How are Those AI Participants Doing Anyway?

mushroomsoup

How are Those AI Participants Doing Anyway?

post by mushroomsoup · 2025-01-24T22:37:47.999Z · LW · GW · 0 comments

  Introduction
  What's Been Done
  Analysis
  Conclusion
  References
None
No comments

[TL;DR] Some social science researchers are running psychology experiments with LLMs playing the role of human participants. In some cases the LLMs perform their roles well. Other social scientists, however, are quite concerned and warn of perils including bias, reproducibility, and the potential spread of a scientific monoculture.

Introduction

I first heard about "replacing human participants with AI agents in social science experiments" in an AI Safety course. It was in passing during a paper presentation, but upon hearing this I had an immediate and visceral feeling of unease. There's no way that would work, I thought. At the time there was already a lively discussion, so I didn't get a chance to ask the presenters any questions though I had many. How were the experiments implemented? How did the researchers generate a representative population? What were the outcomes? Instead, the conversation moved on.

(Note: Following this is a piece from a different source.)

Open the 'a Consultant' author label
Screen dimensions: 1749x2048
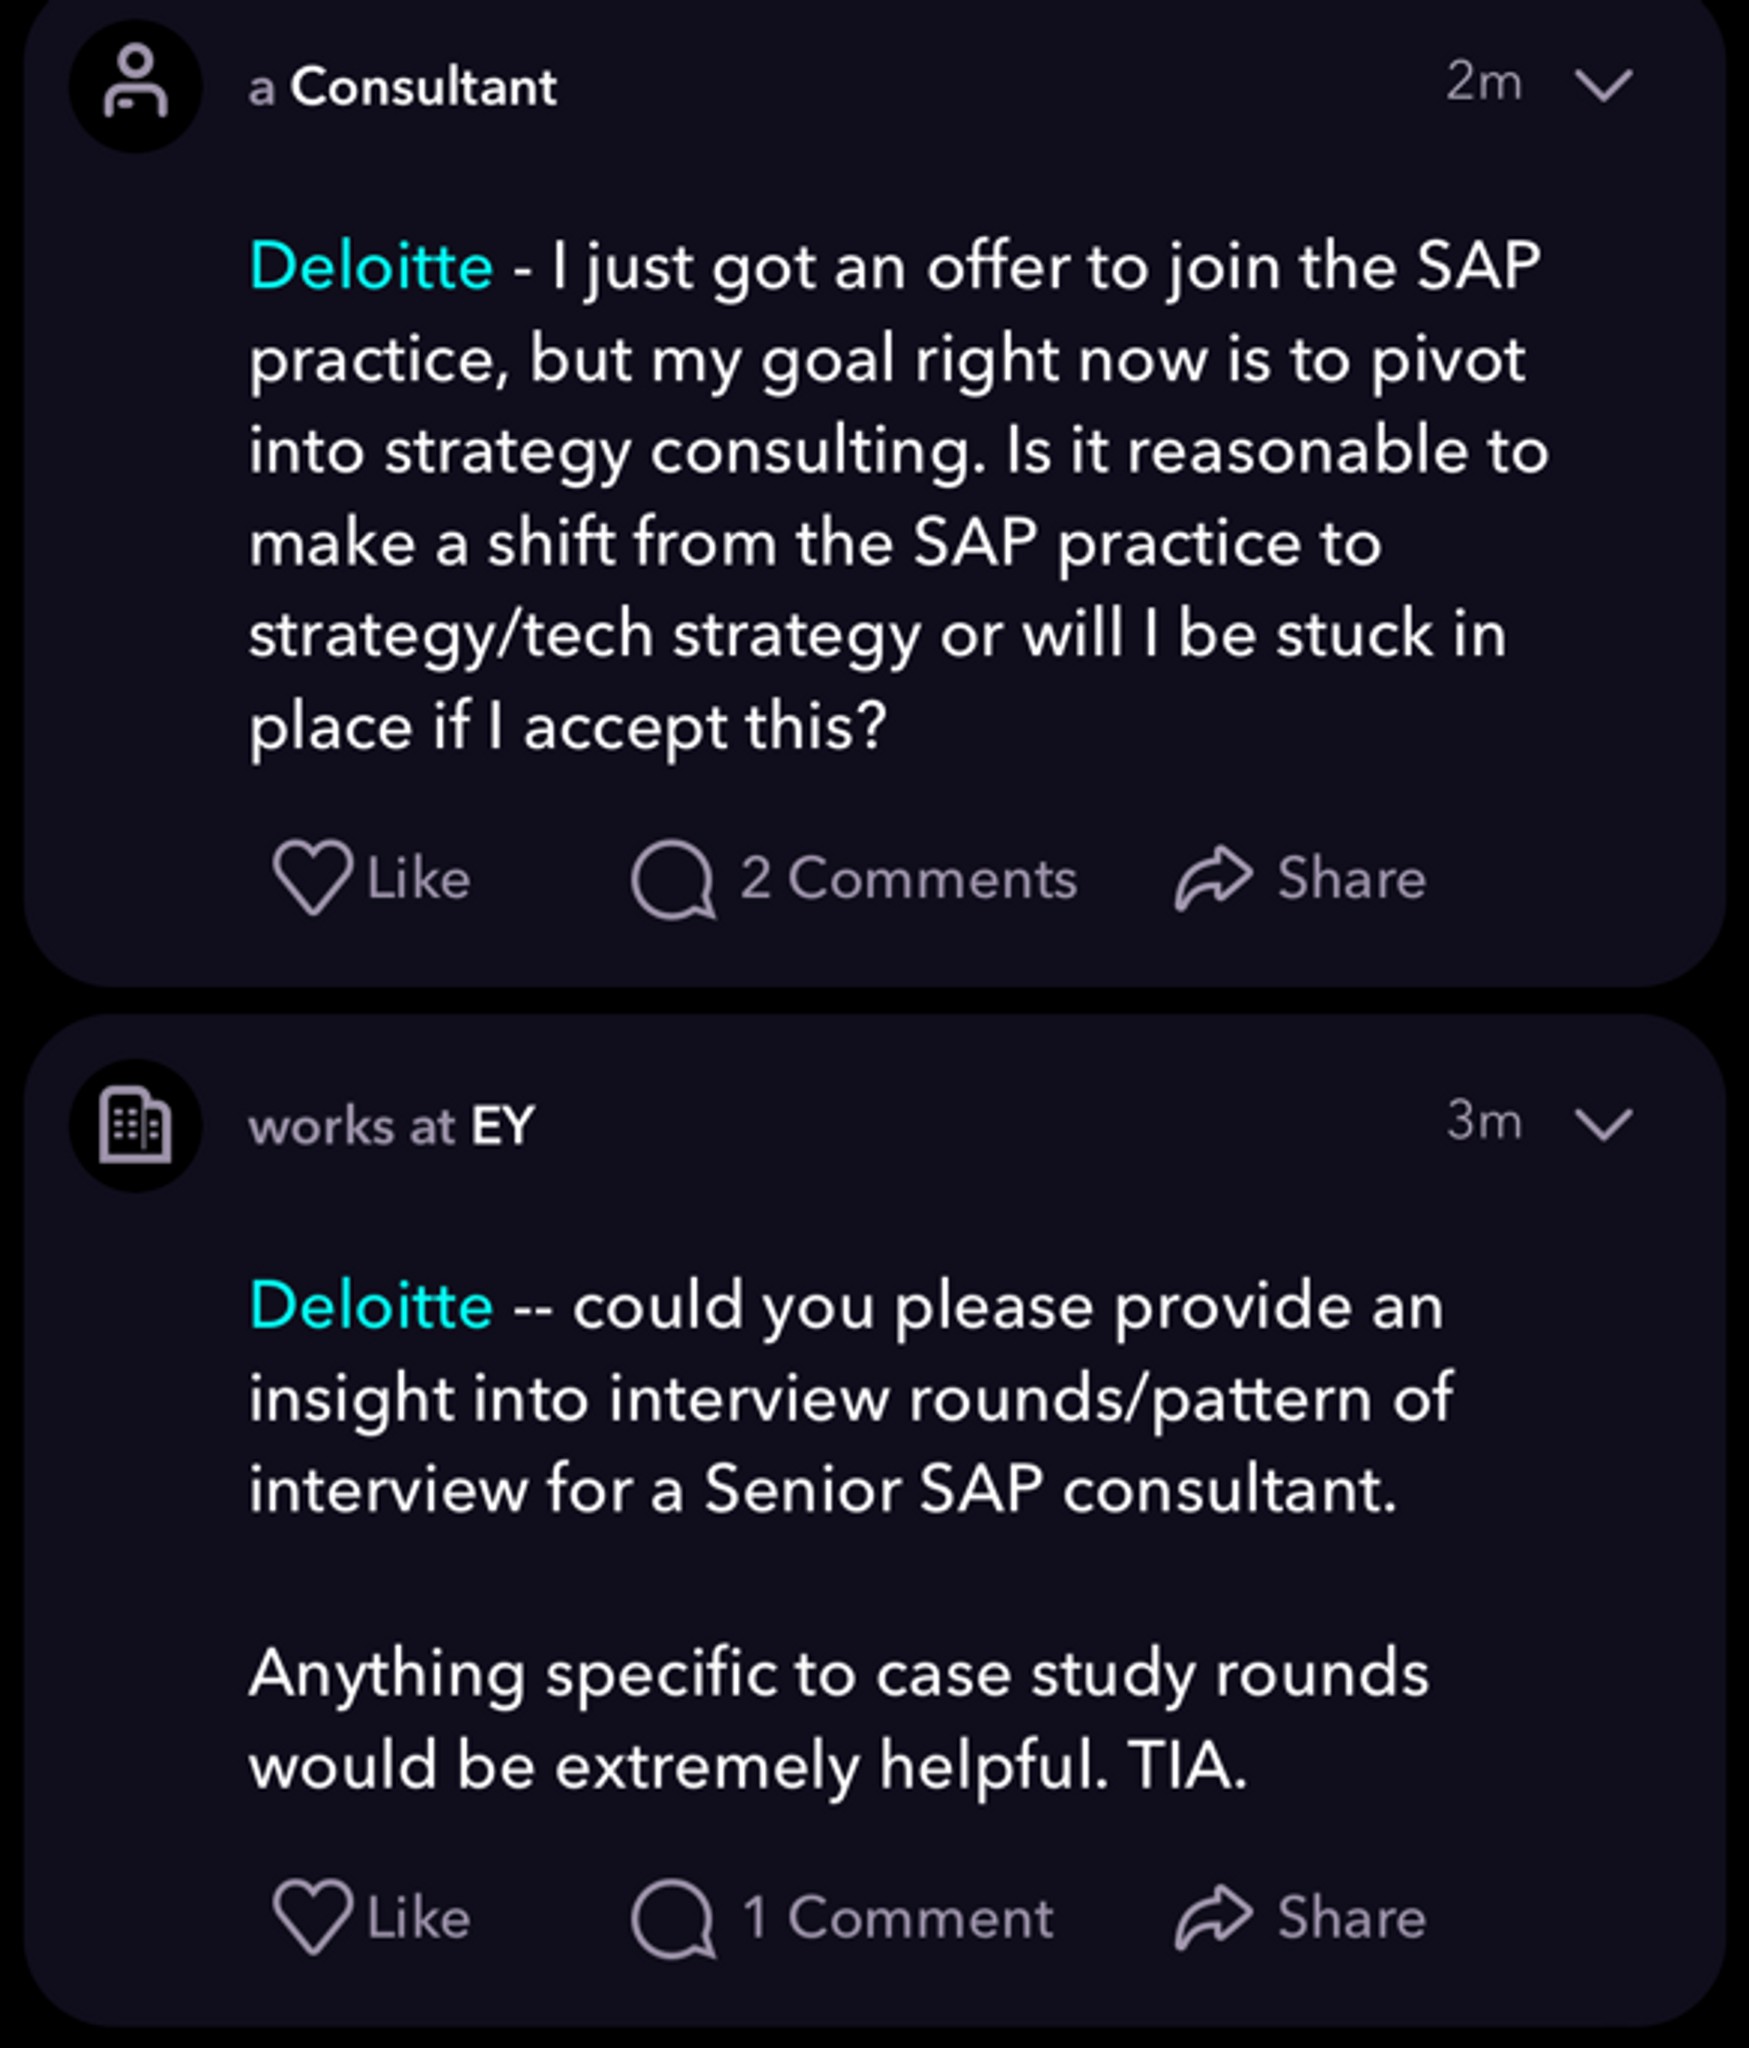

The second time was while doing background reading for AISI, and here I was able to mull over the idea more carefully. Now it no longer seems so absurd. After all, in mathematics, the law of large numbers says that the average of many independent and identically distributed random variables (i.i.d.) are well approximated by one random variable, namely a Uniform random variable with the same mean and variance, and, as Francis Galton loathed to discover, the wisdom of the crowd was able to accurately predict the weight of a cow where an individual could not. It seems possible that the foremost models would be able to imitate the "average” person and that this was sufficient for some social science research, to say nothing of the immediate savings in time and money that researchers would reap if they were to employ silicone sampling [2]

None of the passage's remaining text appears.